Our insured is an auto repair facility that performed work on an auto and then released the car to the owner upon presentation of a check for full payment of services rendered, but the check bounced. Our insured then legally repossessed the car. The owner subsequently paid all damages and then sued the insured alleging theft, collision-type damages and loss of use of the car.

The insurer is denying defense and coverage for this lawsuit based on the allegation of theft and its interpretation that the vehicle was not left in the insured's care, as required for coverage to apply. It is my contention that this was a legal repossession and so the allegation of theft is baseless. Regarding the phrase “left in the insured's care,” my contention is that since legal tender was not offered initially, at the point in time when the insured lawfully repossessed the vehicle, it became “left in the insured's care” until proper legal tender could be made.

Would the garagekeepers coverage apply in this situation?

Texas Subscriber

A

We agree with you about the theft allegation. There is an exclusion due to theft under the garagekeepers coverage, but since the insured legally repossessed the car, the insurer can not reasonably call this incident a theft.

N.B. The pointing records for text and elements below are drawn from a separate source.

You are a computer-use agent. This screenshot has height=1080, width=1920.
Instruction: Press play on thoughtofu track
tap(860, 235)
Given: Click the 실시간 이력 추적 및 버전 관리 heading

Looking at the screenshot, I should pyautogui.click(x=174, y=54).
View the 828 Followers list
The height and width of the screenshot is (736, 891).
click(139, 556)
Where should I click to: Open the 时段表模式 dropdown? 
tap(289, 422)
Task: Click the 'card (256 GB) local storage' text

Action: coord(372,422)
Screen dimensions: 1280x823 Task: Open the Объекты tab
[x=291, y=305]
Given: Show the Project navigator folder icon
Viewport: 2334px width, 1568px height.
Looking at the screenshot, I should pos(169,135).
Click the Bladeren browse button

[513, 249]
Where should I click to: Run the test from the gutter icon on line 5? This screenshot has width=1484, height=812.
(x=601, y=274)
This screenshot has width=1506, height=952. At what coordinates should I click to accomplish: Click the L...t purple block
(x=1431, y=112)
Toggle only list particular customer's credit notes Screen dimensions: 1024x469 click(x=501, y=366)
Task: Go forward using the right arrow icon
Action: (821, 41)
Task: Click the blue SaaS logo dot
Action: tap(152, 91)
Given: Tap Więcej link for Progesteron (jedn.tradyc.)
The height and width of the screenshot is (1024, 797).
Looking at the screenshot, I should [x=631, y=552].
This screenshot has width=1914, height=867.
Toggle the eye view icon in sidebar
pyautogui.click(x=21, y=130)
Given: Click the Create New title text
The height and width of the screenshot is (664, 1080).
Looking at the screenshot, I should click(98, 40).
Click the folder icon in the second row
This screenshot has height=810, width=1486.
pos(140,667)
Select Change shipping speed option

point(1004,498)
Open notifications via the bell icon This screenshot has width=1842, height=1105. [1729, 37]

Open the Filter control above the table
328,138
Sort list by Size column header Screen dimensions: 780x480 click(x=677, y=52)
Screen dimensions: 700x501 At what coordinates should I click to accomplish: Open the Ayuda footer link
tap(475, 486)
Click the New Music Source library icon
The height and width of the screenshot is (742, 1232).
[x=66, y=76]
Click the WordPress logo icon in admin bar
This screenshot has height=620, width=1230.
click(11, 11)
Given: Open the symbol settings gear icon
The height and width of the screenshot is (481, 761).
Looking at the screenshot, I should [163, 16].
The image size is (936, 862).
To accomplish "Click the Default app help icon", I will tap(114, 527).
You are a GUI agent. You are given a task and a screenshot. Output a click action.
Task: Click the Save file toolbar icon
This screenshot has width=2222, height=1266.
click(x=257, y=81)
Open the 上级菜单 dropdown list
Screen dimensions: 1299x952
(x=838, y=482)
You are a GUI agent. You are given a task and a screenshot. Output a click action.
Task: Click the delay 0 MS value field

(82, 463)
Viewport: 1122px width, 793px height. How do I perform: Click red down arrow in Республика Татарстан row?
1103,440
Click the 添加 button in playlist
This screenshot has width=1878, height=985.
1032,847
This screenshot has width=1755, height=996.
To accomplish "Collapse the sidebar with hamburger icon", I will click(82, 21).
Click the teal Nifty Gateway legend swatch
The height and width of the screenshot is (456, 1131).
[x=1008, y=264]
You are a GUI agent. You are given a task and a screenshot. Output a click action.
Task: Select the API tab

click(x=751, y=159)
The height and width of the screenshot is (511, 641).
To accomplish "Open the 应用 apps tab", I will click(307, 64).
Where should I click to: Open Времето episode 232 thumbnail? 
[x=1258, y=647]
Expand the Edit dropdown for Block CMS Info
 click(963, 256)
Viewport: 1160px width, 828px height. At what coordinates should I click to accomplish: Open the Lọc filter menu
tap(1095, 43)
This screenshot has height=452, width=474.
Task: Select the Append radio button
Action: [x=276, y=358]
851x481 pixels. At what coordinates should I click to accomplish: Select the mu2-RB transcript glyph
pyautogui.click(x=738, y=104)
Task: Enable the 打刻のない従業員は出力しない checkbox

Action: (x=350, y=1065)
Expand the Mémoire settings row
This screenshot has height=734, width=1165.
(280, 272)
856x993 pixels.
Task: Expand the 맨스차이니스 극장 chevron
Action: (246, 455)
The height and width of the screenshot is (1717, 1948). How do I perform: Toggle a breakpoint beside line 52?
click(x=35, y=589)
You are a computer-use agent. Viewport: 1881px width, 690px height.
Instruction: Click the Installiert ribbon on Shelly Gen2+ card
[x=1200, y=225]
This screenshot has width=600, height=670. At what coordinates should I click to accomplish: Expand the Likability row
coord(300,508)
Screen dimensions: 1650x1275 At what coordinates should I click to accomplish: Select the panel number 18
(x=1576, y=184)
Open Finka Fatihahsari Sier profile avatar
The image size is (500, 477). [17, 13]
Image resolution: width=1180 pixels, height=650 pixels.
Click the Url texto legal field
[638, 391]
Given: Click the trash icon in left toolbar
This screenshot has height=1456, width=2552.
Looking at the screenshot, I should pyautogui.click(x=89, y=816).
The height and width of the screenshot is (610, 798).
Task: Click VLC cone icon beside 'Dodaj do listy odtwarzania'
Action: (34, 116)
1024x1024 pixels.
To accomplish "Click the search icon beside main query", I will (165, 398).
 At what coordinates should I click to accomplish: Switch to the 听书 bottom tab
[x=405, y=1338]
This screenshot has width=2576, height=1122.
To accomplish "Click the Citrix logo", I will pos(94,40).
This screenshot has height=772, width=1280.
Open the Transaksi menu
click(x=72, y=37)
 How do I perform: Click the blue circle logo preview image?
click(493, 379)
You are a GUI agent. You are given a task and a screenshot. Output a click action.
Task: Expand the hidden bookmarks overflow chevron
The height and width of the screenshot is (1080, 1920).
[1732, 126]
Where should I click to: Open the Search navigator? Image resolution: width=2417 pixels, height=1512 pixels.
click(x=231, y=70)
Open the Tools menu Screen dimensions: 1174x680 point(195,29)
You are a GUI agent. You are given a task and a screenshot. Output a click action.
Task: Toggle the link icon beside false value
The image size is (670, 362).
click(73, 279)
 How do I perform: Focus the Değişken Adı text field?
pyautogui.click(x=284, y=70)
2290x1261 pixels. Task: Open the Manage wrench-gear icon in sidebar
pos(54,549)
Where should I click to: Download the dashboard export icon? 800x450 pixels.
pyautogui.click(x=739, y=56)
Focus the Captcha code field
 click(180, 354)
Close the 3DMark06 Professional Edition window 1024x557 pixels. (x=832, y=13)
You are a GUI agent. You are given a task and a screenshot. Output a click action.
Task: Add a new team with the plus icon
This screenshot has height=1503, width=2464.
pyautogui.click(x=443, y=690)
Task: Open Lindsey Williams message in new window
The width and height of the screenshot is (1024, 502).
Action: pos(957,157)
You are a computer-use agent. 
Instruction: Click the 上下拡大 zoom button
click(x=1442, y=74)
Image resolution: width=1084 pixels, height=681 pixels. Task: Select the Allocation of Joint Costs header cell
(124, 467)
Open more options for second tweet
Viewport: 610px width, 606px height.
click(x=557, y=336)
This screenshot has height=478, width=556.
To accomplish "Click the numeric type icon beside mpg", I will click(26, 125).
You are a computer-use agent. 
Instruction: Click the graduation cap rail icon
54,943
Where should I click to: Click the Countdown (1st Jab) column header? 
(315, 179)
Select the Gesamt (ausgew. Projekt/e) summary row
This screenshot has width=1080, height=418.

The question of coverage, then, depends on the meaning of “left in the insured's care.”

The insurer makes a good case for the car not being left in the insured's care since there was no hint on the part of the owner's voluntarily leaving the car with the insured. Usually, when you leave something in another's care, you do so voluntarily. On the other hand, the garagekeepers form does not define “left in the insured's care.” The dictionary defines “leave” as “to cause or allow to be or remain in a specified condition” and “to permit to be or remain subject to another's action or control.”

The insured can certainly make the case that, due to the bounced check, the owner, in effect, caused or permitted the car to be subject to the insured's action or control. The insured repaired the car and had a right to be paid for the service; that was agreed to by both the insured and the owner. By not paying the bill, the owner reneged on the agreement, leaving the insured with the right to repossess the car, to make it subject to his control until the bill was paid. The insured legally repossessed the car so the state obviously recognizes his right to subject the car to his control.

The bottom line is that there is enough ambiguity over the meaning of the phrase “left in the insured's care” to, at the very least, require the insurer to defend the insured in this lawsuit. And, if the lawsuit determines that the insured legally must pay for the loss to the car while the car was left in his care, there is no exclusion under garagekeepers coverage that would prevent such payment by the insurer. Further, for garagekeepers coverage, “loss” does include loss of use.